Captain Taylor Penny (1721 - 18 April 1786) was a Royal Navy officer who fought in the Battle of the Saintes.

==Life==

He was born in Weymouth in Dorset in 1721, probably into a seafaring family.

He was commissioned as a lieutenant in the Royal Navy on 6 August 1745. In 1755 he joined the newly converted HMS Firebrand and on 31 December of that year was promoted to commander.

In November 1757 he transferred to be captain of the newly completed HMS Aldborough. He was mainly employed on convoy duty. In 1760 he transferred to the newly completed 44-gun HMS Looe. On this ship he captured the Jupiter in June 1762. Soon after he captured a small Spanish privateer, Maria, and the 4-gun Joseph, which he took to Cork in Ireland. Both these actions were during the Seven Years' War.

From 1762 to 1777 he had no active commissions (and possibly had a family life in Dorset during this period).

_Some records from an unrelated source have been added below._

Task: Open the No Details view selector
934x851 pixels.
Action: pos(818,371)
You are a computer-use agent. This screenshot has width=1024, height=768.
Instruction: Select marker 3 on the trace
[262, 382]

In June 1778 he was appointed commander of the 70-gun HMS Burford, one of the largest ships in the Royal Navy at the time. He was replaced by Captain Peter Rainier in October of that year. He was then given a more permanent position as captain and commander of HMS Marlborough in June 1779. On this ship he took part in the Channel Fleet retreat and the Moonlight Battle off Cape St. Vincent on 16 January 1780. Under Admiral Robert Digby in February 1780 he captured the French ship Protee which was then recommissioned in the Royal Navy as HMS Prothee.

In the campaign of June to December 1780, still under Admiral Digby, alongside Captain Richard Onslow on HMS Bellona they captured the 54-gun Dutch ship Princess Carolina (on 30 December).

On 12 April 1781 he aided the relief of Gibraltar. Later in 1781 he sailed to the Leeward Islands to join Admiral George Rodney's fleet patrolling the West Indies.

On 12 April 1782 he headed the attack on the French fleet as part of the Battle of the Saintes. She approached to stand 150m from the French line.
 Following this action he attached to Admiral Hugh Pigot's fleet which went to North America, patrolling the seas off Boston.

Both Penny and the Marlborough were paid off by the Royal Navy in July 1783.

Penny then returned to his home town of Weymouth where he served as mayor 1785/6.

He died on 18 April 1786 in Wyke Regis aged 64 and was buried in All Saints churchyard there on 19 April 1782.

==Family==

Penny was married and his wife outlived him.

They did not have children. However he took a young Weymouth man, Joseph Spear, his aid in receiving a commission into the navy in 1779. Spear had
a very illustrious career.

His great nephew Major General Nicholas Penny was killed in action at Kukerowlee in April 1858 during the Indian mutiny.